Padahal sudah maklum diketahui kenaikan pajak pasti akan membuat ekonomi rakyat tertekan. Sistem kapitalisme dengan kebijakan pajaknya telah nyata membuat masyarakat hidup dalam kesengsaraan dan jauh dari kata sejahtera. Realitas kehidupan seperti ini mencerminkan hilangnya fungsi negara sebagai ra’in (pengurus rakyat).
Solusi Islam
Profil penguasa dalam Islam akan mampu mengemban amanah sebagai ra’in (pengurus rakyat) seperti yang diperintahkan oleh Rasulullah Saw. “Imam adalah ra’in (pengurus rakyat) dan ia bertanggung jawab atas rakyatnya.” hadis riwayat Al-Bukhari. Sehingga kepemimpinan seperti ini akan membawa rahmat dan kebaikan untuk rakyatnya.
Syekh Taqiyuddin An-Nabhani dalam kitabnya Syakhshiyyah Islamiyyah jilid dua pada bab tanggung jawab umum, menjelaskan bahwa tanggung jawab seorang pemimpin terhadap dirinya sendiri dan rakyat agar menjadi sosok pemimpin yang saleh, tanggung jawab penguasa yang berkaitan dengan hal-hal yang wajib dipenuhi dalam dirinya ialah dia harus memiliki kekuatan, ketakwaan, kelemahlembutan terhadap rakyat dan tidak menimbulkan antipasti.
Maksud dari kekuatan yang harus dimiliki penguasa adalah kekuatan kepribadian Islam (syakhshiyyah islamiyyah), yakni akliyyah (pola pikir) dan nafsiyyah (pola sikap) yang dipengaruhi oleh Islam. Kekuatan ini akan melahirkan seorang pemimpin yang memiliki kekuatan akal yang mumpuni, juga sikap kejiwaan yang tinggi yaitu sabar, tidak emosional ataupun tergesa-gesa dalam membuat kebijakan.
Dengan demikian, kebijakan yang dibuat akan fokus pada kemaslahatan dan kesejahteraan rakyat. Sikap yang juga harus dimiliki seorang penguasa adalah ketakwaan, kekuatan, kepribadian Islam yang dibalut dengan ketakwaan membuat pemimpin selalu berhati-hati dalam mengatur urusan rakyatnya. Penguasa seperti ini cenderung untuk taat pada aturan Allah Swt.
Semisal terkait dharibah (pajak), pemimpin dalam Islam akan mengikuti aturan Islam. Pemimpin hanya diperbolehkan memungut dharibah pada kondisi tertentu yang sifatnya temporer sebagaimana yang ditentukan syari’at.
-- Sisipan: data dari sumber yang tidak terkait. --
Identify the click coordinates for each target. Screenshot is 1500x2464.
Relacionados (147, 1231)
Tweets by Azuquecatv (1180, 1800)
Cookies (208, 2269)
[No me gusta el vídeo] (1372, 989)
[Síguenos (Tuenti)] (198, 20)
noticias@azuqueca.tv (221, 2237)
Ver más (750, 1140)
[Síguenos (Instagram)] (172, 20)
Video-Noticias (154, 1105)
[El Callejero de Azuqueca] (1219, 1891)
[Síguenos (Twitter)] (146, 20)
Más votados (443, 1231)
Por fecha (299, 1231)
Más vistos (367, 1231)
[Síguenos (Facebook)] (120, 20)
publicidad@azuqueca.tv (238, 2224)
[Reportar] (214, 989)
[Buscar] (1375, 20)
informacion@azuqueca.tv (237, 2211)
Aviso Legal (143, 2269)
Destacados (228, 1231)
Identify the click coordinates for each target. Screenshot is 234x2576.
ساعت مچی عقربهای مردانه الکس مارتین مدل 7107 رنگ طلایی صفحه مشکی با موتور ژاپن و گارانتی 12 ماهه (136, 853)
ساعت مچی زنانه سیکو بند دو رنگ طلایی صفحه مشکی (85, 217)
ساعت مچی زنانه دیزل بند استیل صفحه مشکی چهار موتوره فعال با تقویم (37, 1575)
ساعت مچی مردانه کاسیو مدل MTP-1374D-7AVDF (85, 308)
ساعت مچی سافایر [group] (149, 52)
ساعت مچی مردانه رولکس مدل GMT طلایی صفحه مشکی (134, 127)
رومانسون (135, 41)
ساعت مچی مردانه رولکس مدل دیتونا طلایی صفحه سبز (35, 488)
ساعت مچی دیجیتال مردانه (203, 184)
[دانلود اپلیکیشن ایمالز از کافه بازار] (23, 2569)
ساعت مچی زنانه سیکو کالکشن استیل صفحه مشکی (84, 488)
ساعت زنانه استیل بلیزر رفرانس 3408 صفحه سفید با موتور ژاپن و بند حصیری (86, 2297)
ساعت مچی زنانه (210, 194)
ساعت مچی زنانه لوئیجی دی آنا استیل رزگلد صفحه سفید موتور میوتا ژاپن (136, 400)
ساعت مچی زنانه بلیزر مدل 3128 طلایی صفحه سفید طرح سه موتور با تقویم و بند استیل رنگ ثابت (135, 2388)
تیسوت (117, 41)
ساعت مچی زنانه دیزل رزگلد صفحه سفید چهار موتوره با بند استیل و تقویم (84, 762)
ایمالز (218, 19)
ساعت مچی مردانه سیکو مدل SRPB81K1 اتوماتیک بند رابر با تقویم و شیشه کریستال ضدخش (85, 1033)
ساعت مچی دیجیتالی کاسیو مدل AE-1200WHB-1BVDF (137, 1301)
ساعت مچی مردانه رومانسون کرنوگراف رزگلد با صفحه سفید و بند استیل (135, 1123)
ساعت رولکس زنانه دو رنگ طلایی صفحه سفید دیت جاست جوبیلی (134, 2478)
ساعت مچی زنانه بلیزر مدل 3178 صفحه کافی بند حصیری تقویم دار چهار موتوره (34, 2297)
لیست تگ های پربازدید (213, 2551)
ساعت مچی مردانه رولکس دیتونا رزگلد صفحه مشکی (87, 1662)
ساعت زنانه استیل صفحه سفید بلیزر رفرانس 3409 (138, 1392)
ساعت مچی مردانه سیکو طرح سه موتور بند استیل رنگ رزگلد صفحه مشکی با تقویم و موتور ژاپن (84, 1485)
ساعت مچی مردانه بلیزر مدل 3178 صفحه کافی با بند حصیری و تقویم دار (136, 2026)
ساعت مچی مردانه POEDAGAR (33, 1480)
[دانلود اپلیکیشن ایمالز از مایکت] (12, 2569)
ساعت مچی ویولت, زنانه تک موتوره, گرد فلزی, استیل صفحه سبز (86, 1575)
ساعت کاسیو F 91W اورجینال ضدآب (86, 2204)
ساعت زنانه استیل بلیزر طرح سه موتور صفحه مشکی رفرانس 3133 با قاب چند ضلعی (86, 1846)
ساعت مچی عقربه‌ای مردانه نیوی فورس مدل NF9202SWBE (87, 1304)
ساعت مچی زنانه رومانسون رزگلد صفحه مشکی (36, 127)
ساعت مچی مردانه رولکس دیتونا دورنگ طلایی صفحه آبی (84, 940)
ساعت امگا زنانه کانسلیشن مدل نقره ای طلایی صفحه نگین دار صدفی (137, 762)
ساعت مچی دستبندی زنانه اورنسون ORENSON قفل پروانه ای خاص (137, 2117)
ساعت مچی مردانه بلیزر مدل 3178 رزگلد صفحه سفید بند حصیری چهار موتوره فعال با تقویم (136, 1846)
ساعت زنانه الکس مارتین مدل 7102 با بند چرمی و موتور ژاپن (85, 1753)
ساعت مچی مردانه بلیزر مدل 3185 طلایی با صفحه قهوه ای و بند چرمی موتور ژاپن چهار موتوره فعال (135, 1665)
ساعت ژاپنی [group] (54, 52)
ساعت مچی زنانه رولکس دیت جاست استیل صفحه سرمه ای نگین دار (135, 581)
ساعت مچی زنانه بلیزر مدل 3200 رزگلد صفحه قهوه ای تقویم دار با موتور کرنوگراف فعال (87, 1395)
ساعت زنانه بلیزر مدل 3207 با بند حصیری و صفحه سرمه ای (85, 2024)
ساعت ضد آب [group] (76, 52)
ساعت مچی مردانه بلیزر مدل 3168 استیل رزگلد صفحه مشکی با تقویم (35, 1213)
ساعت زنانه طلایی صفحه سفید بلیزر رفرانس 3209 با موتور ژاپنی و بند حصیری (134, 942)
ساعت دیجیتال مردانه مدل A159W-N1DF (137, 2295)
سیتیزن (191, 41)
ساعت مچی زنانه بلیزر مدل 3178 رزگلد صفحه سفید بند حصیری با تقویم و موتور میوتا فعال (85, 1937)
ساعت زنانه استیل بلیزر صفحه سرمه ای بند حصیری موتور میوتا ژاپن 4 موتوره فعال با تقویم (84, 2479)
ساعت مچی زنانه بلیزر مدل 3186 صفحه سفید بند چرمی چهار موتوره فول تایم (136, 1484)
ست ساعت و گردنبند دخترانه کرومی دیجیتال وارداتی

Kesadaran seorang pemimpin dalam melayani rakyat atas dasar dorongan keimanan, membuat penguasa akan bersikap lembut terhadap rakyatnya, dia tidak akan bersikap antipati pada rakyat dan tidak membuat rakyat menderita.
Syariat Islam mewajibkan penerapan aturan Islam secara menyeluruh (kafah) dalam segala aspek kehidupan. Sehingga membentuk sosok kepemimpin yang akan dicintai rakyat dan dia pun mencintai rakyatnya.